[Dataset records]
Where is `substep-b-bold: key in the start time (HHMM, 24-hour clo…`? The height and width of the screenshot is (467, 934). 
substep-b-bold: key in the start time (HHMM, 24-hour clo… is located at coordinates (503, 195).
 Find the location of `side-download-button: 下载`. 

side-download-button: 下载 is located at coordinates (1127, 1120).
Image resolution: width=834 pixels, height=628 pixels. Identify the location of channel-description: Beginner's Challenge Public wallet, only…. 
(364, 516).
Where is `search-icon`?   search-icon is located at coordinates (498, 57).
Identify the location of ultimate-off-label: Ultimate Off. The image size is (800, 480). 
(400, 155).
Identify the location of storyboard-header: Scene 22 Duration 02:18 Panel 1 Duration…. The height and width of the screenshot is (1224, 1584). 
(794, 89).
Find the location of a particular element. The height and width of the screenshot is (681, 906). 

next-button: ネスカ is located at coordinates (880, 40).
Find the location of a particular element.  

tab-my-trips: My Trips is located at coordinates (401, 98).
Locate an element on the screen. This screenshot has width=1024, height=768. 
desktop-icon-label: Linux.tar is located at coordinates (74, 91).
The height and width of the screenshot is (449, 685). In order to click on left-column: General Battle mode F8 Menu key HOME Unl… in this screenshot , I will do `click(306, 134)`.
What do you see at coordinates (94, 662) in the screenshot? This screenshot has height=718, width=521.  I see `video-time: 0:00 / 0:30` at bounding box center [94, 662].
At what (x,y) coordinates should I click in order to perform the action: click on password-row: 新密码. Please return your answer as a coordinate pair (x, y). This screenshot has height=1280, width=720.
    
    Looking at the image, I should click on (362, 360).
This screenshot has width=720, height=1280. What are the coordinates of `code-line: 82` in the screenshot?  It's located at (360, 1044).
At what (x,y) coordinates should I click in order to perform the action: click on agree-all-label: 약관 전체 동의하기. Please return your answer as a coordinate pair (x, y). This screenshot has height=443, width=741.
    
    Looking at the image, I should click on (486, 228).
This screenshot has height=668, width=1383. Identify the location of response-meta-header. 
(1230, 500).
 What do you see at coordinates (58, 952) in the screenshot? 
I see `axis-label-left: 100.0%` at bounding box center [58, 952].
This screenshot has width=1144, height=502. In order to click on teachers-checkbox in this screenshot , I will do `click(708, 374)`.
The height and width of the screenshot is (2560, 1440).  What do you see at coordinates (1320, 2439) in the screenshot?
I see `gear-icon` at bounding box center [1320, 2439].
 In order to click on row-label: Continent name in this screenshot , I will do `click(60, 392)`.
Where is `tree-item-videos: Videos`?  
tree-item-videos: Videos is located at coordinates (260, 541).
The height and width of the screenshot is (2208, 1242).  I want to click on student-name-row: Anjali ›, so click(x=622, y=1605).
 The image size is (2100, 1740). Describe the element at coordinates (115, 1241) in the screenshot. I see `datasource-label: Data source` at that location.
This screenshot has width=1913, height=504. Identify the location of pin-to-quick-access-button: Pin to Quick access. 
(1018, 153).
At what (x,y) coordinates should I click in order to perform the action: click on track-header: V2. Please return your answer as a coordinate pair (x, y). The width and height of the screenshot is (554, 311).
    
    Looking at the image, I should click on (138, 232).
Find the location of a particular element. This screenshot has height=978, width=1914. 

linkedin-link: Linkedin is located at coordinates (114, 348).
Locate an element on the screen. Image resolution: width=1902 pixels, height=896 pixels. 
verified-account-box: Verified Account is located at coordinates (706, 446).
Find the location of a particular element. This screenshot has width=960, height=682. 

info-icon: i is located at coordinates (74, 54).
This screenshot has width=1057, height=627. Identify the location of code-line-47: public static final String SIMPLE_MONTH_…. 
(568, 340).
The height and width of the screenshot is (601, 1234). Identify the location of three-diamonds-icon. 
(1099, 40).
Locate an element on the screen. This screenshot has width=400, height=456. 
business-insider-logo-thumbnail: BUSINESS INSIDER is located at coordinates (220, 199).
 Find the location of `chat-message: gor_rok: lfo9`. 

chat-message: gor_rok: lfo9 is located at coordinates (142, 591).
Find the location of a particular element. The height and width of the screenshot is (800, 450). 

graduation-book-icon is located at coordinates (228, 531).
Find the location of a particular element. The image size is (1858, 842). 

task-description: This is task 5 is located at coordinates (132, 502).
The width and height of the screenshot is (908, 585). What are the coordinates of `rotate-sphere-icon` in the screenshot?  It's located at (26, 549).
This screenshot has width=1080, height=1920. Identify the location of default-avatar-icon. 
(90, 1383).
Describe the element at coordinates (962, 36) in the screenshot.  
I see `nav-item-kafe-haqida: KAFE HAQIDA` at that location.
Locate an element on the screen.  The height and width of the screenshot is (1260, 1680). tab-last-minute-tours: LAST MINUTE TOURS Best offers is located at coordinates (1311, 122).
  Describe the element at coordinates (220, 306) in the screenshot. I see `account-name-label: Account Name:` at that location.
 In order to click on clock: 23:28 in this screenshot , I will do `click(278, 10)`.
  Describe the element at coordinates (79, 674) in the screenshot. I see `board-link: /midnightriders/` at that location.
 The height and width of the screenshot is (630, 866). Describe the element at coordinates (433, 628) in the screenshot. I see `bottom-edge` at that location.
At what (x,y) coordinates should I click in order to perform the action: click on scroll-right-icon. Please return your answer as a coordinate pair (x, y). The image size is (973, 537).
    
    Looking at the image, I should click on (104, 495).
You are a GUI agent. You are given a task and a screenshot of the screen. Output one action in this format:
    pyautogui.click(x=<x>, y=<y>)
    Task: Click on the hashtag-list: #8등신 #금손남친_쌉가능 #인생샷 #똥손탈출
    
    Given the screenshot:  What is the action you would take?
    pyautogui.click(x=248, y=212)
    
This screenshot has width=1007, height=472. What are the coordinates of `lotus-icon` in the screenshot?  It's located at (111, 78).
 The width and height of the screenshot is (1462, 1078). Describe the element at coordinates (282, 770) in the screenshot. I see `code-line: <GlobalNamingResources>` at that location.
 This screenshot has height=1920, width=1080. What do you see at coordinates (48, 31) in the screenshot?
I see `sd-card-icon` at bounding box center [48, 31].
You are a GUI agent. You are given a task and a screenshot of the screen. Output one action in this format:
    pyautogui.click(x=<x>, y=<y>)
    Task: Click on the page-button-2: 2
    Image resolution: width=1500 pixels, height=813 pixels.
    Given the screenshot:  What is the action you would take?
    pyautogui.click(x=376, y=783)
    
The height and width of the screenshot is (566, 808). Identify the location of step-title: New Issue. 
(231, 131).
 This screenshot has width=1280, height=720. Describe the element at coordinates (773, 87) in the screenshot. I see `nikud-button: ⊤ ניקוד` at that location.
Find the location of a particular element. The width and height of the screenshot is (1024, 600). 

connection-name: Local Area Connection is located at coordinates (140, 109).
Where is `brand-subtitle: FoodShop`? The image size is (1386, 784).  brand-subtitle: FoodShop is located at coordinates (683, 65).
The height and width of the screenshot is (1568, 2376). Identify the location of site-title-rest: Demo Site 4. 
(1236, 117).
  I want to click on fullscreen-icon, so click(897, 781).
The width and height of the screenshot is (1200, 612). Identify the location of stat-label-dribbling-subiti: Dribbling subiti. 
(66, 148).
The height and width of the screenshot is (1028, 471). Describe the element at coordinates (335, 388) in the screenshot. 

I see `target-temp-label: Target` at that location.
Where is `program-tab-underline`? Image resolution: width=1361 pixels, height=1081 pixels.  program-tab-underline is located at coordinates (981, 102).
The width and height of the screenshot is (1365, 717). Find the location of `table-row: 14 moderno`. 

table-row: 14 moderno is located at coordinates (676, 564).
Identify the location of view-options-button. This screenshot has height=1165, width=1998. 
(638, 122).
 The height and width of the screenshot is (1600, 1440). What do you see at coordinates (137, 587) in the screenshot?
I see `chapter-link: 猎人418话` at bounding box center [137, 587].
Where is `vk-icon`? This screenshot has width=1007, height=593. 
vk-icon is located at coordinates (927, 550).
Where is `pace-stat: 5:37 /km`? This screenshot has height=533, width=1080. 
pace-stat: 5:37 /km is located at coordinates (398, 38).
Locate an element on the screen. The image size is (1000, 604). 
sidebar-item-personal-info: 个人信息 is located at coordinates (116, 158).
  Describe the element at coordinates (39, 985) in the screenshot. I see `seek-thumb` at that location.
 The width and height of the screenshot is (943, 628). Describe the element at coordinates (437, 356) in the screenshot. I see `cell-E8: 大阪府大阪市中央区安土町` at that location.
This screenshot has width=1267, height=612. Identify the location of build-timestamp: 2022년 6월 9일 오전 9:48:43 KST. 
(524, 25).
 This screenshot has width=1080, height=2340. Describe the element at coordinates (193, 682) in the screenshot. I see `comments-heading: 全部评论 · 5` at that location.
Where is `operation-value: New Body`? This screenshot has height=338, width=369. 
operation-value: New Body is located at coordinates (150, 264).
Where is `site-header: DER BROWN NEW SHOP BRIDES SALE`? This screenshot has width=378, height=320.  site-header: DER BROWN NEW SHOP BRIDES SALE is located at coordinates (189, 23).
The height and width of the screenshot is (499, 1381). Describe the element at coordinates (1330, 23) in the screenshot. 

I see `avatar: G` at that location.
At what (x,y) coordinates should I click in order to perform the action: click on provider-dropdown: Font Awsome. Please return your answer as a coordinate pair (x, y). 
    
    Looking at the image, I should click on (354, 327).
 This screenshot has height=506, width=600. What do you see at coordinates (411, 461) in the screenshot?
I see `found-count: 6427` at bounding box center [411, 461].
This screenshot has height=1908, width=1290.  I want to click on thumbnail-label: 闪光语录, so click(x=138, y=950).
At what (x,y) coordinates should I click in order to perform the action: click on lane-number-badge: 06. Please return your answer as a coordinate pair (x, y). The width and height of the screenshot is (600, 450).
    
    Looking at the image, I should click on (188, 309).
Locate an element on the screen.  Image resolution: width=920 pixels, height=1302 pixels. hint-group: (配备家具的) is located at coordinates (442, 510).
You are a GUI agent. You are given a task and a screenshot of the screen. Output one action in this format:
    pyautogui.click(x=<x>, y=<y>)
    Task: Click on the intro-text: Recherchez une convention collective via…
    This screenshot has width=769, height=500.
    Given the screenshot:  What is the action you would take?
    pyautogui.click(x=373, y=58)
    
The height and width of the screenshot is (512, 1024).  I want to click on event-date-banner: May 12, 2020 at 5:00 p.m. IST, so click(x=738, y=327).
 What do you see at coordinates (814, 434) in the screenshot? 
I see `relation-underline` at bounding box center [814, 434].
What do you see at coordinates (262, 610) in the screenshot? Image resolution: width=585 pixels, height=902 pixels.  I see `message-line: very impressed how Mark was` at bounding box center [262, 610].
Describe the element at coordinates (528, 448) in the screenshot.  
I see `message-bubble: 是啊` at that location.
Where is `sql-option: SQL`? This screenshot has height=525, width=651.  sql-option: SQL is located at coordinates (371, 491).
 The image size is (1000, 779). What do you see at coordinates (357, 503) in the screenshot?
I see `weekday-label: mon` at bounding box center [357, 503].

> [WORK TASK]:
Reproduce verbatim the stretch of the entries from the line containing "Find the location of a particular element. The image" through the line containing "task-description: This is", including both of those lines.

> [TASK RESULT]:
Find the location of a particular element. The image size is (1858, 842). 

task-description: This is task 5 is located at coordinates (132, 502).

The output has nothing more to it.